TASK PROMPT = Write out, unchanged, the lines of data from the one containing "You are a computer-use agent. 800x549 pixels." up to and including the one containing "Action: tap(17, 22)".

##### SOURCE RECORDS #####

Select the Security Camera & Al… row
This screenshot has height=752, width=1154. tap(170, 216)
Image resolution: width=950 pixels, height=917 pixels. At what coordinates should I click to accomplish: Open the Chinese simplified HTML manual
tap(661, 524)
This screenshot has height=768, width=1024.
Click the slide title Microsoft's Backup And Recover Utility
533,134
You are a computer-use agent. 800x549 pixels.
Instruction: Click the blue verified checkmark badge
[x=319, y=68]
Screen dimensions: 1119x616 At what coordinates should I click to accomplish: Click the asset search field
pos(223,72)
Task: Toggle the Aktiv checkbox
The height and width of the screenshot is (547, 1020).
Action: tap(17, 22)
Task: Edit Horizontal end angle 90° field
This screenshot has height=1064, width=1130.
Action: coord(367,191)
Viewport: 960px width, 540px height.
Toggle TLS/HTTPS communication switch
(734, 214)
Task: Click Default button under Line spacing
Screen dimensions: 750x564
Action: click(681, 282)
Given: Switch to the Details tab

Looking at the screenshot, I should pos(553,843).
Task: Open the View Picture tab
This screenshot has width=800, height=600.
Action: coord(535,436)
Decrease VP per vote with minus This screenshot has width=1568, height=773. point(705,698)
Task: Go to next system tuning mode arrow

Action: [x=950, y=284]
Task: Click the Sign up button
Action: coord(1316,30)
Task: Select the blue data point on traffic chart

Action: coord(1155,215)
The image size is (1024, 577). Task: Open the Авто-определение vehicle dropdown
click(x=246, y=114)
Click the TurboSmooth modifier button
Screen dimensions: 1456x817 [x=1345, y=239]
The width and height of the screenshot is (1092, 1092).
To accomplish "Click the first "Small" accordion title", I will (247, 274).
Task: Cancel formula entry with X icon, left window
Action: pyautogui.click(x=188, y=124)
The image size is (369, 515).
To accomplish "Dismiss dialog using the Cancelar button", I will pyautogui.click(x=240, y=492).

#####

THE RESULT =
You are a computer-use agent. 800x549 pixels.
Instruction: Click the blue verified checkmark badge
[x=319, y=68]
Screen dimensions: 1119x616 At what coordinates should I click to accomplish: Click the asset search field
pos(223,72)
Task: Toggle the Aktiv checkbox
The height and width of the screenshot is (547, 1020).
Action: tap(17, 22)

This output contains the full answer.